Business has been great lately, (knock wood) so I treat myself to a much needed lunch break at a fancy restaurant.
I stop to think. How lucky am I to be able to stop and actually sit and enjoy lunch? How many people are stuck in dead-end, soul sucking jobs; where eating a granola bar on the subway during rush hour constitutes breakfast and pounding down bad take-out from the local deli, while staring blankly at a computer screen, is lunch.
Did you know that “the average person changes jobs ten to fifteen times (with an average of 12 job changes) during his or her career?” according to: About Careers. That’s really bad news for those job seekers who are not comfortable marketing themselves and building up their network of contacts. That means a lot more granola bars and questionable “salad by the pound” over the course of your working life, for most people.

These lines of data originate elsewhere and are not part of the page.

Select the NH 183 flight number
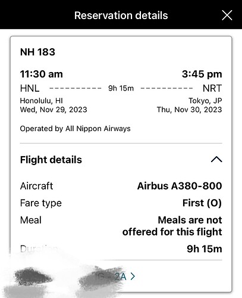Image resolution: width=242 pixels, height=298 pixels. click(x=37, y=52)
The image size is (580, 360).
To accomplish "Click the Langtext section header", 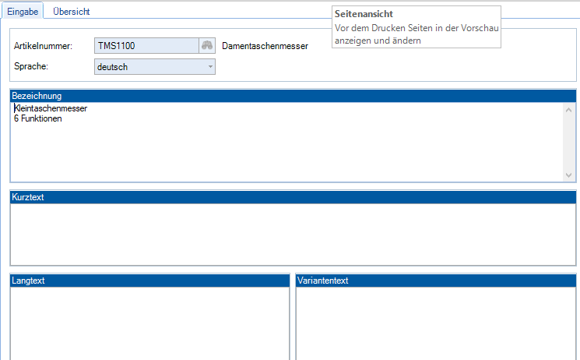I will (x=149, y=280).
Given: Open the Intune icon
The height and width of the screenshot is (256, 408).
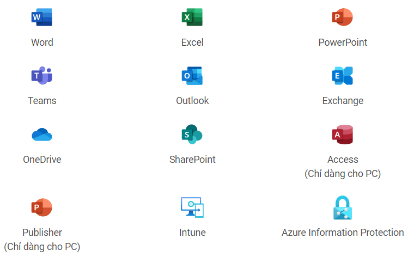Looking at the screenshot, I should (x=192, y=207).
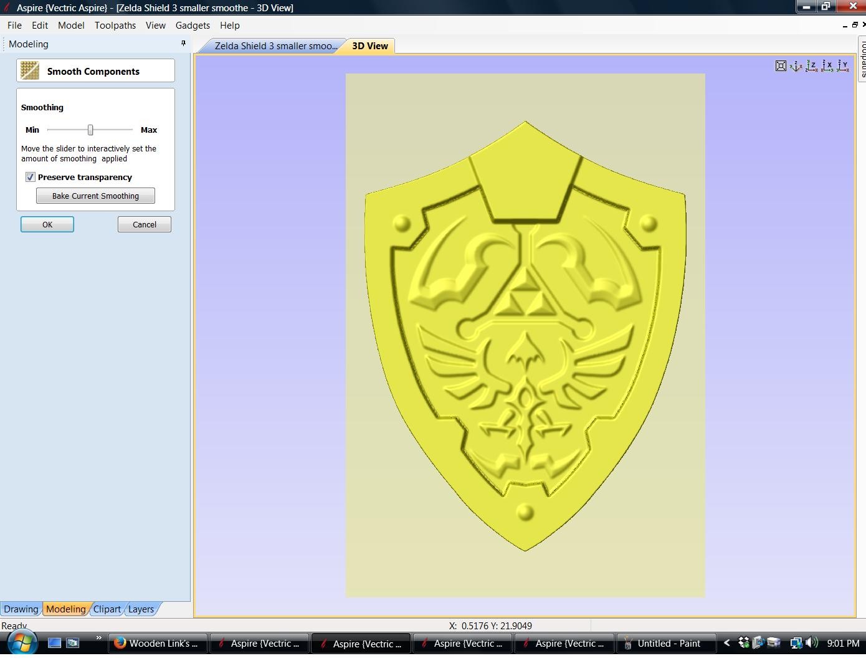
Task: Open the Gadgets menu
Action: [193, 26]
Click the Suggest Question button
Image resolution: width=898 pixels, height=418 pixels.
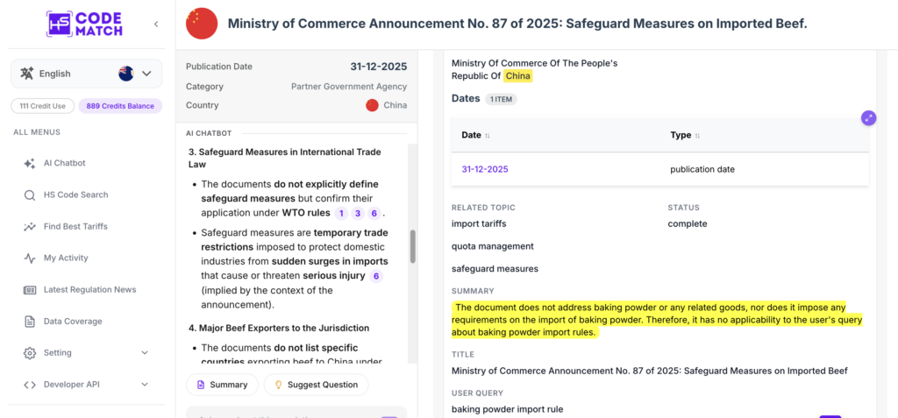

“Where do you want to be in FIVE years?” I always called that the Miss America question when an interviewer asked me. (As in, it’s as hard for most people to answer that question as it is for some of the beauty pageant contestants to answer their questions.)
If you’d asked me on 9/10/01 where I’d be in five years, the answer would have been a hell of a lot different than if you asked me on 9/12/01. No one could have imagined how ONE day could have changed everything. Let along five years.
The young women next to me have large format black and white composition notebooks and are scribbling away. I gather they work in musical theater, in some capacity, and are collaborating on a script. I guess this because they SING every other sentence. Normally, this would get tedious very quickly, but they are so EXCITED about what they are working on that I can’t help but toast them silently with my prosecco. Clink.
Lucky, to get to work on something they love.
The topic of conversation changes. One of the women is talking about how she got frustrated because she could not get the pancakes she likes while traveling. So frustrated, in fact, that she created a patented solution. Are you serious?! You like PANCAKES enough to make them while you travel? How is that even possible? This. I have to hear.
Now, they are arguing about who has the cutest haircut. I have a strong opinion, but I don’t feel comfortable sharing it.
One big downer. I remember this ketchup from the last time I came here. It was so bad that I had to look up the ingredients online to see what it was missing. (Spoiler alert: It was High Fructose Corn Syrup.) You might argue that it is better for me to have no ketchup at all, than to have ketchup that is not Heinz; and you’d be right.
Travel PILLOW. Not travel PANCAKES. That does make a lot more sense, but is much less interesting. I’m sure there’s a niche out there for the pancake connoisseur, who could never find it in his (or her) heart to visit a Denny’s, while on the road. (For the record, I love Denny’s.) But that’s a story for another day.
Every person who walks past us looks over with a combination of disdain and longing. HOW do these people have time to chill out and eat lunch in the middle of the day?!
We’re lucky. Except for the ketchup.